Ricordiamo, però, che questa liberazione è legata ad un patto secondo il quale il giornalista deve ammettere la propria colpa, la colpa di aver detto la verità su crimini di guerra dell’esercito USA senza essere cittadino e quindi senza la tutela del primo emendamento della costituzione statunitense. Questo patto prevede un verdetto di colpevolezza, 62 mesi di reclusione, già abbondantemente scontati.
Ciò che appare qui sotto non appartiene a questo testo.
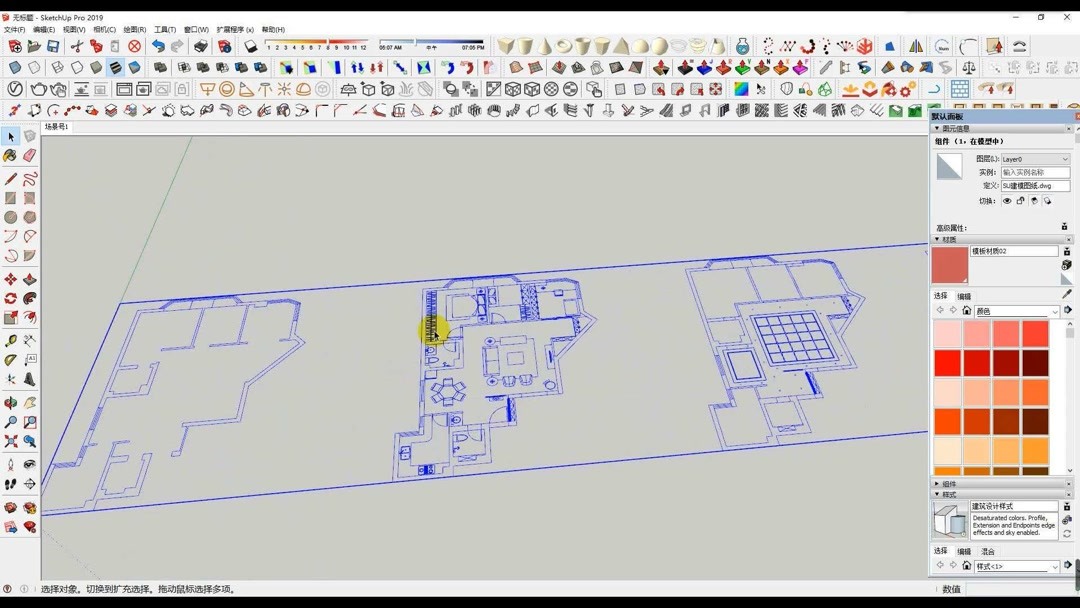Screen dimensions: 1080x608
Task: Toggle the component visibility eye in Entity Info
Action: 1006,201
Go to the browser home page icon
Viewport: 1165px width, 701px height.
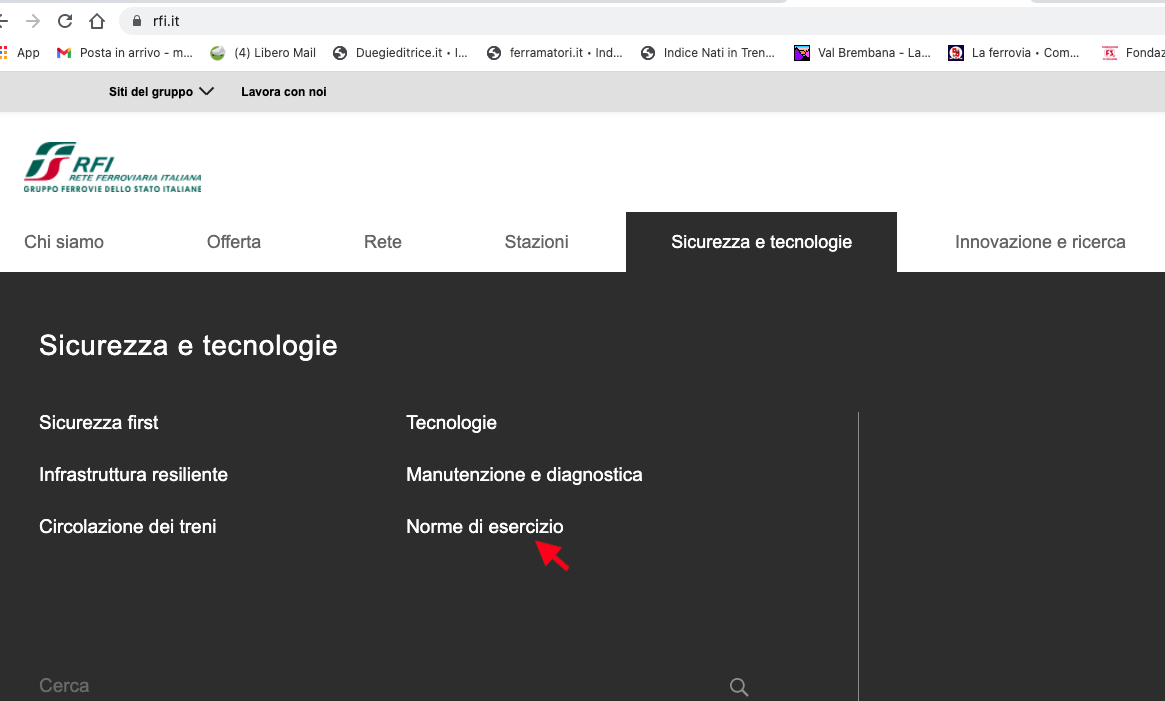[96, 21]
Insomma, pur partecipando con il sollievo che Julian Assange deve provare potendo finalmente camminare con le proprie gambe e attraversare frontiere; ricordiamoci il messaggio che resta per i giornalisti di tutto il mondo: se renderete pubbliche o, peggio, documenterete le nefandezze dell’esercito USA, aspettatevi un trattamento simile: anni e anni di carcere (tra auto esilio nell’ambasciata e isolamento in cella da prigioniero) da cui potrete uscire quando la vostra salute sarà compromessa, per buon cuore degli USA, che non stanno né cambiando le leggi né chiedendo scusa.
Ed ovunque siate nel mondo; anzi! se non siete statunitensi peggio, visto che alcuni diritti costituzionali USA, appunto, per voi non varranno.
Ma intanto, bentornato a casa Julian Assange, bentornato a chi ha messo in evidenza non poche storture del diritto.
E manteniamo l’unione delle forze che con la propria pressione hanno permesso questo patto, che senza l’attenzione continua di molte associazioni e molta stampa, avrebbe potuto essere assai peggiore.